On 2/11/25 21:18, Tom Lane wrote:
> Tomas Vondra <tomas@vondra.me> writes:
>> I did run into bottlenecks due to "too few file descriptors" during a
>> recent experiments with partitioning, which made it pretty trivial to
>> get into a situation when we start trashing the VfdCache. I have a
>> half-written draft of a blog post about that somewhere.
>
>> But my conclusion was that it's damn difficult to even realize that's
>> happening, especially if you don't have access to the OS / perf, etc.
>
> Yeah. fd.c does its level best to keep going even with only a few FDs
> available, and it's hard to tell that you have a performance problem
> arising from that. (Although I recall old war stories about Postgres
> continuing to chug along just fine after it'd run the kernel out of
> FDs, although every other service on the system was crashing left and
> right, making it difficult e.g. even to log in. That scenario is why
> I'm resistant to pushing our allowed number of FDs to the moon...)
>
>> So
>> my takeaway was we should improve that first, so that people have a
>> chance to realize they have this issue, and can do the tuning. The
>> improvements I thought about were:
>
>> - track hits/misses for the VfdCache (and add a system view for that)
>
> I think what we actually would like to know is how often we have to
> close an open FD in order to make room to open a different file.
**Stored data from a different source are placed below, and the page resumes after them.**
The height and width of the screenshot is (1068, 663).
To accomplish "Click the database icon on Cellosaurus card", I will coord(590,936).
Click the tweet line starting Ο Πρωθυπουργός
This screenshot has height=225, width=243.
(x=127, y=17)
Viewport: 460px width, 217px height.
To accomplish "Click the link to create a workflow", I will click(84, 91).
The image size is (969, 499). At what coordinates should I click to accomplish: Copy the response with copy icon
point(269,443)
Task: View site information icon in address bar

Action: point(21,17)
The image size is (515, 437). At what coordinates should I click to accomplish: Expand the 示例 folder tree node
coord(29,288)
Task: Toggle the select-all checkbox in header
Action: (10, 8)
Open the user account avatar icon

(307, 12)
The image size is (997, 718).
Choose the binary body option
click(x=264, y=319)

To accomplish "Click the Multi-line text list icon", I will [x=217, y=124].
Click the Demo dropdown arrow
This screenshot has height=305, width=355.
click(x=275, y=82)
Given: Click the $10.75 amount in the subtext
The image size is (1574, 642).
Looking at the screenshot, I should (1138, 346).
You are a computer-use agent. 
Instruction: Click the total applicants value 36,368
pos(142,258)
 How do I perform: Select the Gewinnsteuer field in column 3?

> Maybe that's the same thing you mean by "cache miss", but it doesn't
> seem like quite the right terminology. Anyway, +1 for adding some way
> to discover how often that's happening.
>
We can count the evictions (i.e. closing a file so that we can open a
new one) too, but AFAICS that's about the same as counting "misses"
(opening a file after not finding it in the cache). After the cache
warms up, those counts should be about the same, I think.
Or am I missing something?
>> - maybe have wait event for opening/closing file descriptors
>
> Not clear that that helps, at least for this specific issue.
>
I don't think Jelte described any specific issue, but the symptoms I've
observed were that a query was accessing a table with ~1000 relations
(partitions + indexes), trashing the vfd cache, getting ~0% cache hits.
And the open/close calls were taking a lot of time (~25% CPU time).
That'd be very visible as a wait event, I believe.
>> - show max_safe_fds value somewhere, not just max_files_per_process
>> (which we may silently override and use a lower value)
>
> Maybe we should just assign max_safe_fds back to max_files_per_process
> after running set_max_safe_fds? The existence of two variables is a
> bit confusing anyhow. I vaguely recall that we had a reason for
> keeping them separate, but I can't think of the reasoning now.
>
That might work. I don't know what were the reasons for not doing that,
I suppose there were reasons not to do that.
regards
--
Tomas Vondra